§ TEXTE DU DOCUMENT:
Pierre-Edouard du CrayIl existe effectivement un dispositif très avantageux qui a été mis en place en faveur d’une poignée de hauts fonctionnaires du ministère des Affaires étrangères. Un décret du 8 juin 2011 permet à trente d’entre eux de quitter leur fonction dès 58 ans, tout en étant payés jusqu’à l’âge de la retraite.Le texte prévoit qu’ils touchent, au maximum, leur traitement de fin d’activité auquel s’ajoute l’indemnité de résidence et, au minimum, un tiers de cette somme. Tout dépend s’ils exercent une nouvelle activité rémunérée ou pas. Au surplus, ils bénéficient également d’une prime "d’adieu" – sorte de "golden parachute" – égale à la moitié de la plupart des primes qu’ils auraient touchées s’ils étaient restés en poste jusqu’au bout. À ma connaissance, à l’heure où les réformes des retraites s’accumulent pour le commun des mortels, il y a peu d’équivalents…

Est-il compatible avec le cas anecdotique de l'ancien premier ministre de Jacques Chirac qui est venu travailler durant 8h en septembre dernier pour compléter son quota d'heures effectuées en tant que diplomate jusqu'en 1993 ?

§ CONSIGNE DONNÉE A: Traduisez en anglais cette phrase du texte sur les hauts fonctionnaires des Affaires étrangères : « Tout dépend s’ils exercent une nouvelle activité rémunérée ou pas. »
§ CONSIGNE DONNÉE B: Selon le texte sur les hauts fonctionnaires des Affaires étrangères, à partir de quel âge le décret du 8 juin 2011 permet-il à trente d’entre eux de quitter leur fonction ?

§ JEU DE DONNÉES:
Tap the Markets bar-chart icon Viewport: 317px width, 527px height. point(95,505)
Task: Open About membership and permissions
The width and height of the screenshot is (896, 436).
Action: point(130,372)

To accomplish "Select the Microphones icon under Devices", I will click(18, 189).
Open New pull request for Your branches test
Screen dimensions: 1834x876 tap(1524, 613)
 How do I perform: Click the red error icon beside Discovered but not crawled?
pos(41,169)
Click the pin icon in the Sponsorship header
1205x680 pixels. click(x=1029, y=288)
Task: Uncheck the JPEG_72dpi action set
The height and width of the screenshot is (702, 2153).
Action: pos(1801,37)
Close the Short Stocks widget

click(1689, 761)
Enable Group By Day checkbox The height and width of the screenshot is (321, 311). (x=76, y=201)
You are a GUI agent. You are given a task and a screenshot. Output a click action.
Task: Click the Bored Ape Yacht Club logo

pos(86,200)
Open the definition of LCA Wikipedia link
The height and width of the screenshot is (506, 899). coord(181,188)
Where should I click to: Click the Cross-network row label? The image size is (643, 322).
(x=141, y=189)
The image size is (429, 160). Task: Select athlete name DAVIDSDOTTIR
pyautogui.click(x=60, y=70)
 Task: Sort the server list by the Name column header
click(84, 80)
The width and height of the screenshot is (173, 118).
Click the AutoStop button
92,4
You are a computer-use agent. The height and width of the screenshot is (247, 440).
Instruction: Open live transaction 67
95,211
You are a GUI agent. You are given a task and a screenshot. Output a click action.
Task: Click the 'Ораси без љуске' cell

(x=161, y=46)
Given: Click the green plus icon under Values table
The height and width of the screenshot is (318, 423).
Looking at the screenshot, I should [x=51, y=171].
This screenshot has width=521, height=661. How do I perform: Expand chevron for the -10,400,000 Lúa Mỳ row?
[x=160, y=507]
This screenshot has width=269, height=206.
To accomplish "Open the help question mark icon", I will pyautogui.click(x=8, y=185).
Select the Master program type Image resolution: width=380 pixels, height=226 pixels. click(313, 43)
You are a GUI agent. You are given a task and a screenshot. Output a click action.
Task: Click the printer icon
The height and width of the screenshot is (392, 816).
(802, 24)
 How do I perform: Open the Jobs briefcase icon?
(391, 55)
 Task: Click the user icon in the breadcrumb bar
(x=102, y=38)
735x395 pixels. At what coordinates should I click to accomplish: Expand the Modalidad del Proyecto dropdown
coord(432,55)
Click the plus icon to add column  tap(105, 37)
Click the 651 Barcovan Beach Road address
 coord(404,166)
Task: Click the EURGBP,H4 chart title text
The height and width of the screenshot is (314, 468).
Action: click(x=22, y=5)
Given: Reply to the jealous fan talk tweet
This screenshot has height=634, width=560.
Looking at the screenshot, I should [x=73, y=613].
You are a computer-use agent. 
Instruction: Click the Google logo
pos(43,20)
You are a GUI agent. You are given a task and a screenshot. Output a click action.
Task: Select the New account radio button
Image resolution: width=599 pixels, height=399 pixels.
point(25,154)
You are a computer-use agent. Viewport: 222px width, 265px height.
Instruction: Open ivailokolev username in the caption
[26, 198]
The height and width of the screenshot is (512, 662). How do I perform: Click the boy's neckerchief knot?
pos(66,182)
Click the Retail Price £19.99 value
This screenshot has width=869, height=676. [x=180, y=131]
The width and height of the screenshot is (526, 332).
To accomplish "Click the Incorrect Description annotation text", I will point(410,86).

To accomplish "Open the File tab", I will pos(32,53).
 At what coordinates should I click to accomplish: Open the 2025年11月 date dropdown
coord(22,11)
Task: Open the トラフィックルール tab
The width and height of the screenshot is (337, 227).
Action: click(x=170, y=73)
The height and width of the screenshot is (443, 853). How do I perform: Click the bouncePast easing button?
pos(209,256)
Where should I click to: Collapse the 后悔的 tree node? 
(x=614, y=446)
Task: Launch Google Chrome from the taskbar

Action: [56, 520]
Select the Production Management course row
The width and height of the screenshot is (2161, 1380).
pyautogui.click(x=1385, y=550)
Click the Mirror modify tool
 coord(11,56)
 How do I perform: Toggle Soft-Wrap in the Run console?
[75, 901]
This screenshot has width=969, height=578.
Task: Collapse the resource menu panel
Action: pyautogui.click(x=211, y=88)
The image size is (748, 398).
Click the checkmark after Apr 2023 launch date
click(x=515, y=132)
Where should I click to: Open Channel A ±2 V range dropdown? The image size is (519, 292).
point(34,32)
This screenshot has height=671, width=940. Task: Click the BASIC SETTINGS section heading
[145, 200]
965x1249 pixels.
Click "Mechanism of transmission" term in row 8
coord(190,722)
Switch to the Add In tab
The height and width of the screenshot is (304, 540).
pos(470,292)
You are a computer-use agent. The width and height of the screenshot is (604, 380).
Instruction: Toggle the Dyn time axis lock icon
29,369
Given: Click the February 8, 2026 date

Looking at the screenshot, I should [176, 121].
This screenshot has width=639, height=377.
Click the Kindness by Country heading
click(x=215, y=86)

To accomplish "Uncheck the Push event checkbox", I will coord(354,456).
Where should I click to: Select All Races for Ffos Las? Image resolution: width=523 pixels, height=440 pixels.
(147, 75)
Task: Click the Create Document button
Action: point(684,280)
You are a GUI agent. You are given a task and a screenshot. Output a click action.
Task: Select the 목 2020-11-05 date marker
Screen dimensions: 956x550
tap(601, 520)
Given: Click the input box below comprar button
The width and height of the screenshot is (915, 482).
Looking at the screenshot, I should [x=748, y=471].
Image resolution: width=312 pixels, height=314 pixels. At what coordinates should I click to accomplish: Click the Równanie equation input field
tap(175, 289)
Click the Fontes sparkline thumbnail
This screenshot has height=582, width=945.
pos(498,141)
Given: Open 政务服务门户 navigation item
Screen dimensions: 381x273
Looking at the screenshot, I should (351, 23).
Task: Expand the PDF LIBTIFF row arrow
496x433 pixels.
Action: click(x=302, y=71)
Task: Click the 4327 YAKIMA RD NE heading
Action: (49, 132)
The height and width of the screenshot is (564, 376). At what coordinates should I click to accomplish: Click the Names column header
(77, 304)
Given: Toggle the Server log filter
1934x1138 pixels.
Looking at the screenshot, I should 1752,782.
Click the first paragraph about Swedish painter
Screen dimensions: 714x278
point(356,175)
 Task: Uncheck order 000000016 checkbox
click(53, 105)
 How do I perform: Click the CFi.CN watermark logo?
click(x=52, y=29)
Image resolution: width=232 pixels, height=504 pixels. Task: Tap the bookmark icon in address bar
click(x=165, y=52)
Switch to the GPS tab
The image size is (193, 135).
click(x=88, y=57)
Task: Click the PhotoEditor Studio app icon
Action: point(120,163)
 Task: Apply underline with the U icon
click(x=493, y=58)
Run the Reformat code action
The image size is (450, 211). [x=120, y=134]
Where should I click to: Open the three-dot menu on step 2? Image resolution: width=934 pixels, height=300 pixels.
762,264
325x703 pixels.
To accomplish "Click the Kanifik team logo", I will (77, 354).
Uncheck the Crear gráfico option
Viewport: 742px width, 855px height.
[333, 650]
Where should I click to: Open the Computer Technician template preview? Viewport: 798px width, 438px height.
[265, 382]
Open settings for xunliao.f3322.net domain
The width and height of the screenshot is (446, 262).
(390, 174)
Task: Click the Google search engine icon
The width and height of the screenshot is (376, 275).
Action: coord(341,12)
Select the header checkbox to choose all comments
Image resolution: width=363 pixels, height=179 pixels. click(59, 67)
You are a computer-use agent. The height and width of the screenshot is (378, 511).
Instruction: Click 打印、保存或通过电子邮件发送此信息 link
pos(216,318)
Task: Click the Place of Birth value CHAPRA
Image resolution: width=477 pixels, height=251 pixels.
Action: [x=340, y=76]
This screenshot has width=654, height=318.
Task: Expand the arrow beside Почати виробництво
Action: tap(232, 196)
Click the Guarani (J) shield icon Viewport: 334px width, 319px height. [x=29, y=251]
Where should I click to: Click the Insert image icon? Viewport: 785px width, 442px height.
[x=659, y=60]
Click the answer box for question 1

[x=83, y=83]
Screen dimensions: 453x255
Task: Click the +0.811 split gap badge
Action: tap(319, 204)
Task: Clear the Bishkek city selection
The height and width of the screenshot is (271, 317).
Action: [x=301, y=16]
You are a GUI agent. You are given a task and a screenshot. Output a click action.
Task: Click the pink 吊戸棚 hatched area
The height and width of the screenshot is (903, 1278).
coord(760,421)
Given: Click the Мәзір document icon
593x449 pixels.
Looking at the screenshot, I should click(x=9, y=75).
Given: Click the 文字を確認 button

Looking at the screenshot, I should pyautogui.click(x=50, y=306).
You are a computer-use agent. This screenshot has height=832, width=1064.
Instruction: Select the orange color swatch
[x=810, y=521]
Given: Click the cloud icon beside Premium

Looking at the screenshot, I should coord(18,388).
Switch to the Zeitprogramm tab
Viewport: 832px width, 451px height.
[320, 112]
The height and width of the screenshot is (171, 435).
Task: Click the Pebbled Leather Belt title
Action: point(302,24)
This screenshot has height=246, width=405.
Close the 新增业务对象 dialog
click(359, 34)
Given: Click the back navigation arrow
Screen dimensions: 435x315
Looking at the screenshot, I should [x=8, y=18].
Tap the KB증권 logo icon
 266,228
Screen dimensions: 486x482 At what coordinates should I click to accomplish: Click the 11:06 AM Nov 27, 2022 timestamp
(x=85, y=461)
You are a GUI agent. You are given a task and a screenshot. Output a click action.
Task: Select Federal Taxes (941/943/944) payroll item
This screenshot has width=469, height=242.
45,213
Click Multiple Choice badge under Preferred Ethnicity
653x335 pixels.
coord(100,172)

§ RÉPONSE COMPLÈTE A: It all depends on whether or not they take up a new paid activity.

§ RÉPONSE COMPLÈTE B: Le décret leur permet de quitter leur fonction dès 58 ans.